Every week, the newsroom decides on a question for which we’d like to solicit answers from the public for our Streetalk column—usually but not always relating to the week’s feature story or current news. It’s a valuable column, providing feedback and opinions from the citizens we aim to inform, and we appreciate their time and willingness to share their thoughts. But there’s usually a sticking point: when they’re asked to stand for a photo.
People otherwise content to chat all day suddenly clam up tight. Those who hadn't given any thought to local issues will demand minute changes to lighting and hair. Some insist on posing with their friend or pet or other visual distraction. But, most disheartening when it happens, people will completely abandon the chance to share an intelligent, poignant response because they don't feel “camera ready.”
Of course, no one wants to risk looking silly as a matter of public record, especially on a moment's notice. However, from a journalistic perspective, this creates a problem of representation.
Anecdotally at least, men are more willing to say “whatever, fine” when the camera's pointed at them. It's unfortunate, but women have been more likely to back out of an on-the-spot photo, simultaneously requesting that we not print their thoughts. As a result, women who, for any number of reasons, seem to equate their opinion with their appearance go unheard. Obviously, this is problematic for civil discourse, and men are far from blameless here, too. However, as we witnessed once last fall, not everyone enjoys the choice to publicly state one's thoughts.
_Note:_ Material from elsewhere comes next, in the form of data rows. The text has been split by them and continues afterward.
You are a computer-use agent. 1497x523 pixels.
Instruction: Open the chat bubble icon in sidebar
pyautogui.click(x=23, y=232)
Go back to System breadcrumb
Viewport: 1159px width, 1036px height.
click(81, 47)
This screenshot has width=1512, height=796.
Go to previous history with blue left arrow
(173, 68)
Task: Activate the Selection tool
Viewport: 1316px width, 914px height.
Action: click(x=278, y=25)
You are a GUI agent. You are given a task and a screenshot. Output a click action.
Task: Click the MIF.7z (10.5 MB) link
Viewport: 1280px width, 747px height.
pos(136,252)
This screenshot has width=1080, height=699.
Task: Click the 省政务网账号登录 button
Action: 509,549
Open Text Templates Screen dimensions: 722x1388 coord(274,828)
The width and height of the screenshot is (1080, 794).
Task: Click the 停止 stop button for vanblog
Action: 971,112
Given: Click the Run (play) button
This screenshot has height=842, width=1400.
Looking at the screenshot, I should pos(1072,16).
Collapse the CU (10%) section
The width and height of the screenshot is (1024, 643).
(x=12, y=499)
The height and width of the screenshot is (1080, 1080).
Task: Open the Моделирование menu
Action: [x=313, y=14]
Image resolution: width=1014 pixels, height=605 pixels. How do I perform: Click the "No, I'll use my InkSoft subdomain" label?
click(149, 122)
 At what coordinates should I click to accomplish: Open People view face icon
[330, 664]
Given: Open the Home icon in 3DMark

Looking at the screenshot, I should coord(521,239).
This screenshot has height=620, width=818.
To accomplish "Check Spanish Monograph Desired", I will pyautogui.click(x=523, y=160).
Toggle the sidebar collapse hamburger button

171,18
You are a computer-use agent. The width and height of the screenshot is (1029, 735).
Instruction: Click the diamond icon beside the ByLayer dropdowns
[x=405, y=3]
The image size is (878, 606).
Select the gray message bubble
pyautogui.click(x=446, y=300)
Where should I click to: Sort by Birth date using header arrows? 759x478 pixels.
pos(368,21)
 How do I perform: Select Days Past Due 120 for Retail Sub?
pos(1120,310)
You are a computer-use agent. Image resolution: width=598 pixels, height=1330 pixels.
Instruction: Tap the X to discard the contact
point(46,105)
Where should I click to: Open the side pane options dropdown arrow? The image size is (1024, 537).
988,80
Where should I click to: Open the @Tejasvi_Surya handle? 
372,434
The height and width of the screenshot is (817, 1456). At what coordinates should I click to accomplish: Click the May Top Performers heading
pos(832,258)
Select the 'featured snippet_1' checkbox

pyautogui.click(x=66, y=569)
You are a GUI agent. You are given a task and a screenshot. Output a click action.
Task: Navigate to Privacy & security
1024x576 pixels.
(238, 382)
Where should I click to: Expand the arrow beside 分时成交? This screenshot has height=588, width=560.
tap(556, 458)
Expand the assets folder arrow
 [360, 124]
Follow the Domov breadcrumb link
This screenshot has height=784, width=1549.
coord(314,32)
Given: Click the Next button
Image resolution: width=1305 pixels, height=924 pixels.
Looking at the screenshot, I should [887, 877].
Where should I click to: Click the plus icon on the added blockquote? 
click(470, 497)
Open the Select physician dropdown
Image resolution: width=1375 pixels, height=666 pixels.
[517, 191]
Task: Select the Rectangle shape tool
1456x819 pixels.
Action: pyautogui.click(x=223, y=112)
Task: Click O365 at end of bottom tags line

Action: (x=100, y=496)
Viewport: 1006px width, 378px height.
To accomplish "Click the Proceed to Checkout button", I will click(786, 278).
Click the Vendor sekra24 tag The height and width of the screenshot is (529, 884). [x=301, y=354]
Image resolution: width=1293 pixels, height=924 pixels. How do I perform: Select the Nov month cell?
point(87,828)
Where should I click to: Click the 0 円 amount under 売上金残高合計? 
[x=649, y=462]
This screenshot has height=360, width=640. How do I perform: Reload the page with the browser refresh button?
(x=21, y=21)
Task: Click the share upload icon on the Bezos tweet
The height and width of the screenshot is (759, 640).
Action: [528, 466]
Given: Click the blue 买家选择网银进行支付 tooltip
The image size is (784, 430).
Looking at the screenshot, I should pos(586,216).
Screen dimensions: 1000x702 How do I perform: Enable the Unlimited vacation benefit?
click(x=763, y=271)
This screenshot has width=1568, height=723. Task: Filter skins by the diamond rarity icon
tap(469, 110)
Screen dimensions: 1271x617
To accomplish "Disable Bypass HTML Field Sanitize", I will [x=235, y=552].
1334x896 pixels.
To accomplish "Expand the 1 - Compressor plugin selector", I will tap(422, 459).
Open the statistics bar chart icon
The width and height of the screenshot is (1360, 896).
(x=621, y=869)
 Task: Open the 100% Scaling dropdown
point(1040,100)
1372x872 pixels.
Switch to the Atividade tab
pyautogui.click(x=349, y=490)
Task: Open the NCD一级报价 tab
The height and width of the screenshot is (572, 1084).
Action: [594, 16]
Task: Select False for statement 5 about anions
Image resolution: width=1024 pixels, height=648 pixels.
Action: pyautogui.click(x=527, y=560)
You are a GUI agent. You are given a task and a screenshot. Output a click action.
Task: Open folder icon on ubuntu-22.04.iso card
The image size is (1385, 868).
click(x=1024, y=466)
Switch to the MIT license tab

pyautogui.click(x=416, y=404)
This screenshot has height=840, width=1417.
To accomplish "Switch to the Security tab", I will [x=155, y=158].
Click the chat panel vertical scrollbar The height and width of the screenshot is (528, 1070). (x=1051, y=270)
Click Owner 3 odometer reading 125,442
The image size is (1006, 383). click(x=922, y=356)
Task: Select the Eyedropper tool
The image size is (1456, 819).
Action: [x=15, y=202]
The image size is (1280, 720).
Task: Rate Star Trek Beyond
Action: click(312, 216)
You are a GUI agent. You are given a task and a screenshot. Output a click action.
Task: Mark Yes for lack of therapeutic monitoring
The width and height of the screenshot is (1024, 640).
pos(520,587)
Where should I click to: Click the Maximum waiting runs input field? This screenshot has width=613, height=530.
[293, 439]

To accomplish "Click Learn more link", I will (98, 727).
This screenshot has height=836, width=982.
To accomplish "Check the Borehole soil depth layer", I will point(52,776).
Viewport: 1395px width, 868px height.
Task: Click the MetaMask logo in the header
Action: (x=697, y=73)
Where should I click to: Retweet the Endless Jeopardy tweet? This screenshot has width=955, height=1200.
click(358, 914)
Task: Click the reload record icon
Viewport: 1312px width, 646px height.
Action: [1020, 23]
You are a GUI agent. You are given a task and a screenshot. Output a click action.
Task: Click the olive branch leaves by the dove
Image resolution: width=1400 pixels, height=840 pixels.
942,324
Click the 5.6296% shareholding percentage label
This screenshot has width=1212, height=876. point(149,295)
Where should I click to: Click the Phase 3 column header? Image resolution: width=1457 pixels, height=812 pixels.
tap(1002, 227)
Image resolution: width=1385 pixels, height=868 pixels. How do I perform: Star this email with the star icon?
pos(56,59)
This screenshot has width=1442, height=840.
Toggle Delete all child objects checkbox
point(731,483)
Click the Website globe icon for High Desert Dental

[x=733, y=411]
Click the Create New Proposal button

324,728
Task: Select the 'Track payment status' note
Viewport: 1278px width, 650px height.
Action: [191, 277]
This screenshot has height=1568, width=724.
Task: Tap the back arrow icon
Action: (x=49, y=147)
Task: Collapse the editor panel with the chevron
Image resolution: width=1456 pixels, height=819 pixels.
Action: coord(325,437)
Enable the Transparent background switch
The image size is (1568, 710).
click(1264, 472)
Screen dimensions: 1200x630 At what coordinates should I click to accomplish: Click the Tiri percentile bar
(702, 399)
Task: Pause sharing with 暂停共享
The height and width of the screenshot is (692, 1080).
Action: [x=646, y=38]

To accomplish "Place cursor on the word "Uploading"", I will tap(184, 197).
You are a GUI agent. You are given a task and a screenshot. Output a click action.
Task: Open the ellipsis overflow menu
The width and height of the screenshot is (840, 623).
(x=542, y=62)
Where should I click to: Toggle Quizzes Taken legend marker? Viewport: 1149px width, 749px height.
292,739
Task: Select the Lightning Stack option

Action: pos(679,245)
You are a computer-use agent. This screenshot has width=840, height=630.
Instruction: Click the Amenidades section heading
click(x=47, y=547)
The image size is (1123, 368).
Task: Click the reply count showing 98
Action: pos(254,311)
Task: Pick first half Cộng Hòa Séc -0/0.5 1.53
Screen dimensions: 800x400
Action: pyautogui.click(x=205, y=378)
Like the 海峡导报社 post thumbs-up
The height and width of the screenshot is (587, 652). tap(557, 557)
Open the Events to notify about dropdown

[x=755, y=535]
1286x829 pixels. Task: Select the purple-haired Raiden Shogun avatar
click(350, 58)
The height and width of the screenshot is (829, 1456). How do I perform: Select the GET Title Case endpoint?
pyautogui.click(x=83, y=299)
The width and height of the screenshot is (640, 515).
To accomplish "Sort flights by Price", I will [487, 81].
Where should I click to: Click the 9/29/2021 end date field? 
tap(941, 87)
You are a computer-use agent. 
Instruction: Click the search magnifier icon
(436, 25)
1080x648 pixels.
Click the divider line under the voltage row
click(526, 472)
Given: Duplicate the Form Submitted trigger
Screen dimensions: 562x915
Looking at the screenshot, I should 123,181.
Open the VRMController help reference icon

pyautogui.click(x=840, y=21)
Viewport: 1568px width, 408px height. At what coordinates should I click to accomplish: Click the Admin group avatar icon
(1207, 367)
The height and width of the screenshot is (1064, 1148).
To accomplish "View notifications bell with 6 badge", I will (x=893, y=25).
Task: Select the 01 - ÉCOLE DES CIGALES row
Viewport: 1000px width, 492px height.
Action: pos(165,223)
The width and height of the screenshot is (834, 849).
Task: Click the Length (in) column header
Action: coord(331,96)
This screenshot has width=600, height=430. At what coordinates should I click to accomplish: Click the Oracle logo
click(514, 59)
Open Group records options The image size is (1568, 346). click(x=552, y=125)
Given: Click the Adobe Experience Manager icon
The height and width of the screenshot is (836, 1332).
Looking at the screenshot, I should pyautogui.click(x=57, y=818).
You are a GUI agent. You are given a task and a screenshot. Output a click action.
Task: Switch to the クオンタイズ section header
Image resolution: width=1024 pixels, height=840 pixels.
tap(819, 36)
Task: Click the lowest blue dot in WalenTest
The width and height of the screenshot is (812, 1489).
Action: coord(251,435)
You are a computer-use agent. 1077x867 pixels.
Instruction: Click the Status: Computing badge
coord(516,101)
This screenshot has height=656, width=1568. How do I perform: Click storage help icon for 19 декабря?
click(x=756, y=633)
While asking patrons at Reno Town Mall about who they were planning to vote for in the local elections, we received enough answers like, “I don't know, but they'll be [insert political party here],” “I don't follow politics,” or “go away.” However, we talked to one young woman walking with an older man. The older man made it clear he didn't want to answer, but the young woman proceeded to list her thoughts on local policy, candidates and women's health—a topic that was important to her.
As she began to give her name, though, the man suddenly barked “No!” and interrupted, insisting our reporter use a fake name for her. After he declined to take the false name, it was clear the interview was over, and the young woman followed the man wordlessly out of the mall. Perhaps the man was a family member simply doing what he believed was best to protect her, but it was clear this woman's opinion wasn't hers to share—and as for her preference on the photo, we'll never know that either.